**PROBLEM STATEMENT**:
Every line of the data is to be transcribed as it stands.

[Collected data entries]
_ _ _ _ _ _ _
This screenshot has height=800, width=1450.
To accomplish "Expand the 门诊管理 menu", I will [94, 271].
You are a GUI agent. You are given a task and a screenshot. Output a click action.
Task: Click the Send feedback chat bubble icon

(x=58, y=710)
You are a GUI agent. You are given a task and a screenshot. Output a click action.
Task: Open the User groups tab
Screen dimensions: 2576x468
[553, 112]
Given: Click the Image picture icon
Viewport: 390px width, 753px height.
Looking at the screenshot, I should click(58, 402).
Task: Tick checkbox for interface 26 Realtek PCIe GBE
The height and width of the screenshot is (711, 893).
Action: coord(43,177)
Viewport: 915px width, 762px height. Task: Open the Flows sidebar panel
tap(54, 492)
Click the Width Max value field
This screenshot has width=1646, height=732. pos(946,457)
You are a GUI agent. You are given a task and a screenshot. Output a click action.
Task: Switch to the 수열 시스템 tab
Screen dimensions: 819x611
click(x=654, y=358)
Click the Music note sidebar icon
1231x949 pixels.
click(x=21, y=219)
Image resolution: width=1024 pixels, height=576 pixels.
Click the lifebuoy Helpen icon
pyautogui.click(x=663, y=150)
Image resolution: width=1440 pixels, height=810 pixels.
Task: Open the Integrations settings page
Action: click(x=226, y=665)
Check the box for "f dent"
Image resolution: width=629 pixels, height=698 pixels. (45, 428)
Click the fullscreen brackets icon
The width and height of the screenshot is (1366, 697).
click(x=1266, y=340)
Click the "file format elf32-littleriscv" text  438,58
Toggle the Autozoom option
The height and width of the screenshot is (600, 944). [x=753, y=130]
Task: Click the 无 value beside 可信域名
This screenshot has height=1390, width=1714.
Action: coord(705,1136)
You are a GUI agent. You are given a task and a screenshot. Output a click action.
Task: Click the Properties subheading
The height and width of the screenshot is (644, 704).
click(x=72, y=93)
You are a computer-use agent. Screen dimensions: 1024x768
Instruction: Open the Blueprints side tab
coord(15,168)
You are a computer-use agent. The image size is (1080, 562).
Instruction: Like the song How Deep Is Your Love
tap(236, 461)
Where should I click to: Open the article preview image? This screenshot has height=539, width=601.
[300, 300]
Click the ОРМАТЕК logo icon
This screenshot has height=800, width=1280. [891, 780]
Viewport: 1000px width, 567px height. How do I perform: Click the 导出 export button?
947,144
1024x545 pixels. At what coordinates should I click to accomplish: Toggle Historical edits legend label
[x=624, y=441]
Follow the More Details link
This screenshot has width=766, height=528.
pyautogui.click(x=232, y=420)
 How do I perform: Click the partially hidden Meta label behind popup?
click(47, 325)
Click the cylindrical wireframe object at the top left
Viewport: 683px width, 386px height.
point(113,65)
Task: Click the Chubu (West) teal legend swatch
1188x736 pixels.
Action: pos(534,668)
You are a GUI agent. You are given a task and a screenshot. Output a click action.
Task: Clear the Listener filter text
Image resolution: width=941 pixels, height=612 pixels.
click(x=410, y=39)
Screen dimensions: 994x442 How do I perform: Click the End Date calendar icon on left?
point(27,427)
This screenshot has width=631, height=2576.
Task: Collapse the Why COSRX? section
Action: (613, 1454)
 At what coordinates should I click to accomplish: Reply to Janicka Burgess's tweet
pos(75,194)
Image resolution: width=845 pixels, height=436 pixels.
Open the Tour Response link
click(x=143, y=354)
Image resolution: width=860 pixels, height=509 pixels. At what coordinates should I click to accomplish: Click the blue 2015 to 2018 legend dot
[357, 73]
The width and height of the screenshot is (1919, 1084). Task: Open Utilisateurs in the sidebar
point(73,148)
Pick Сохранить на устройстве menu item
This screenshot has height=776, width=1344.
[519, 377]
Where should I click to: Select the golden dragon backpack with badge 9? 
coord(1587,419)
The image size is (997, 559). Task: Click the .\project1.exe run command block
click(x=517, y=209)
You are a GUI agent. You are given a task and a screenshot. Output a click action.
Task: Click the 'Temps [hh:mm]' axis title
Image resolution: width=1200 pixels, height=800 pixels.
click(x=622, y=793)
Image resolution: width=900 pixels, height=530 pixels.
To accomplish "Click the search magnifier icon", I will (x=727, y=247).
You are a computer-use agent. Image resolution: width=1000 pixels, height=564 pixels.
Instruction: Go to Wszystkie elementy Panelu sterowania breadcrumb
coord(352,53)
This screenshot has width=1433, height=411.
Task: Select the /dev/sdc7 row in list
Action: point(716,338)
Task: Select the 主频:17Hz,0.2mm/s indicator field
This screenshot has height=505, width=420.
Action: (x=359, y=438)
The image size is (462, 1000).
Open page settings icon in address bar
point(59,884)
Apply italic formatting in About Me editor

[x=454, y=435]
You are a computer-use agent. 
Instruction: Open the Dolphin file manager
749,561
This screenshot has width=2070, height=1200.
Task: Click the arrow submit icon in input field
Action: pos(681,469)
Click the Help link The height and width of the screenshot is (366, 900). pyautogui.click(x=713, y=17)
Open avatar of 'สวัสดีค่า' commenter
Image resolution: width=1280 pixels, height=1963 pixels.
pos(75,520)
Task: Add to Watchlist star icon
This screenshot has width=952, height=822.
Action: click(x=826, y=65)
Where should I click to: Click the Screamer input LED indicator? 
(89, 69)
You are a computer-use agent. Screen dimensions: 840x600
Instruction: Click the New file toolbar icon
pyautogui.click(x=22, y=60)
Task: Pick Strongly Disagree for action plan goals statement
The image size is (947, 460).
_ _ _ _ _ _ _
**RESPONSE**:
This screenshot has height=800, width=1450.
To accomplish "Expand the 门诊管理 menu", I will [94, 271].
You are a GUI agent. You are given a task and a screenshot. Output a click action.
Task: Click the Send feedback chat bubble icon

(x=58, y=710)
You are a GUI agent. You are given a task and a screenshot. Output a click action.
Task: Open the User groups tab
Screen dimensions: 2576x468
[553, 112]
Given: Click the Image picture icon
Viewport: 390px width, 753px height.
Looking at the screenshot, I should click(58, 402).
Task: Tick checkbox for interface 26 Realtek PCIe GBE
The height and width of the screenshot is (711, 893).
Action: coord(43,177)
Viewport: 915px width, 762px height. Task: Open the Flows sidebar panel
tap(54, 492)
Click the Width Max value field
This screenshot has width=1646, height=732. pos(946,457)
You are a GUI agent. You are given a task and a screenshot. Output a click action.
Task: Switch to the 수열 시스템 tab
Screen dimensions: 819x611
click(x=654, y=358)
Click the Music note sidebar icon
1231x949 pixels.
click(x=21, y=219)
Image resolution: width=1024 pixels, height=576 pixels.
Click the lifebuoy Helpen icon
pyautogui.click(x=663, y=150)
Image resolution: width=1440 pixels, height=810 pixels.
Task: Open the Integrations settings page
Action: click(x=226, y=665)
Check the box for "f dent"
Image resolution: width=629 pixels, height=698 pixels. (45, 428)
Click the fullscreen brackets icon
The width and height of the screenshot is (1366, 697).
click(x=1266, y=340)
Click the "file format elf32-littleriscv" text  438,58
Toggle the Autozoom option
The height and width of the screenshot is (600, 944). [x=753, y=130]
Task: Click the 无 value beside 可信域名
This screenshot has height=1390, width=1714.
Action: coord(705,1136)
You are a GUI agent. You are given a task and a screenshot. Output a click action.
Task: Click the Properties subheading
The height and width of the screenshot is (644, 704).
click(x=72, y=93)
You are a computer-use agent. Screen dimensions: 1024x768
Instruction: Open the Blueprints side tab
coord(15,168)
You are a computer-use agent. The image size is (1080, 562).
Instruction: Like the song How Deep Is Your Love
tap(236, 461)
Where should I click to: Open the article preview image? This screenshot has height=539, width=601.
[300, 300]
Click the ОРМАТЕК logo icon
This screenshot has height=800, width=1280. [891, 780]
Viewport: 1000px width, 567px height. How do I perform: Click the 导出 export button?
947,144
1024x545 pixels. At what coordinates should I click to accomplish: Toggle Historical edits legend label
[x=624, y=441]
Follow the More Details link
This screenshot has width=766, height=528.
pyautogui.click(x=232, y=420)
 How do I perform: Click the partially hidden Meta label behind popup?
click(47, 325)
Click the cylindrical wireframe object at the top left
Viewport: 683px width, 386px height.
point(113,65)
Task: Click the Chubu (West) teal legend swatch
1188x736 pixels.
Action: pos(534,668)
You are a GUI agent. You are given a task and a screenshot. Output a click action.
Task: Clear the Listener filter text
Image resolution: width=941 pixels, height=612 pixels.
click(x=410, y=39)
Screen dimensions: 994x442 How do I perform: Click the End Date calendar icon on left?
point(27,427)
This screenshot has width=631, height=2576.
Task: Collapse the Why COSRX? section
Action: (613, 1454)
 At what coordinates should I click to accomplish: Reply to Janicka Burgess's tweet
pos(75,194)
Image resolution: width=845 pixels, height=436 pixels.
Open the Tour Response link
click(x=143, y=354)
Image resolution: width=860 pixels, height=509 pixels. At what coordinates should I click to accomplish: Click the blue 2015 to 2018 legend dot
[357, 73]
The width and height of the screenshot is (1919, 1084). Task: Open Utilisateurs in the sidebar
point(73,148)
Pick Сохранить на устройстве menu item
This screenshot has height=776, width=1344.
[519, 377]
Where should I click to: Select the golden dragon backpack with badge 9? 
coord(1587,419)
The image size is (997, 559). Task: Click the .\project1.exe run command block
click(x=517, y=209)
You are a GUI agent. You are given a task and a screenshot. Output a click action.
Task: Click the 'Temps [hh:mm]' axis title
Image resolution: width=1200 pixels, height=800 pixels.
click(x=622, y=793)
Image resolution: width=900 pixels, height=530 pixels.
To accomplish "Click the search magnifier icon", I will (x=727, y=247).
You are a computer-use agent. Image resolution: width=1000 pixels, height=564 pixels.
Instruction: Go to Wszystkie elementy Panelu sterowania breadcrumb
coord(352,53)
This screenshot has width=1433, height=411.
Task: Select the /dev/sdc7 row in list
Action: point(716,338)
Task: Select the 主频:17Hz,0.2mm/s indicator field
This screenshot has height=505, width=420.
Action: (x=359, y=438)
The image size is (462, 1000).
Open page settings icon in address bar
point(59,884)
Apply italic formatting in About Me editor

[x=454, y=435]
You are a computer-use agent. 
Instruction: Open the Dolphin file manager
749,561
This screenshot has width=2070, height=1200.
Task: Click the arrow submit icon in input field
Action: pos(681,469)
Click the Help link The height and width of the screenshot is (366, 900). pyautogui.click(x=713, y=17)
Open avatar of 'สวัสดีค่า' commenter
Image resolution: width=1280 pixels, height=1963 pixels.
pos(75,520)
Task: Add to Watchlist star icon
This screenshot has width=952, height=822.
Action: click(x=826, y=65)
Where should I click to: Click the Screamer input LED indicator? 
(89, 69)
You are a computer-use agent. Screen dimensions: 840x600
Instruction: Click the New file toolbar icon
pyautogui.click(x=22, y=60)
Task: Pick Strongly Disagree for action plan goals statement
The image size is (947, 460).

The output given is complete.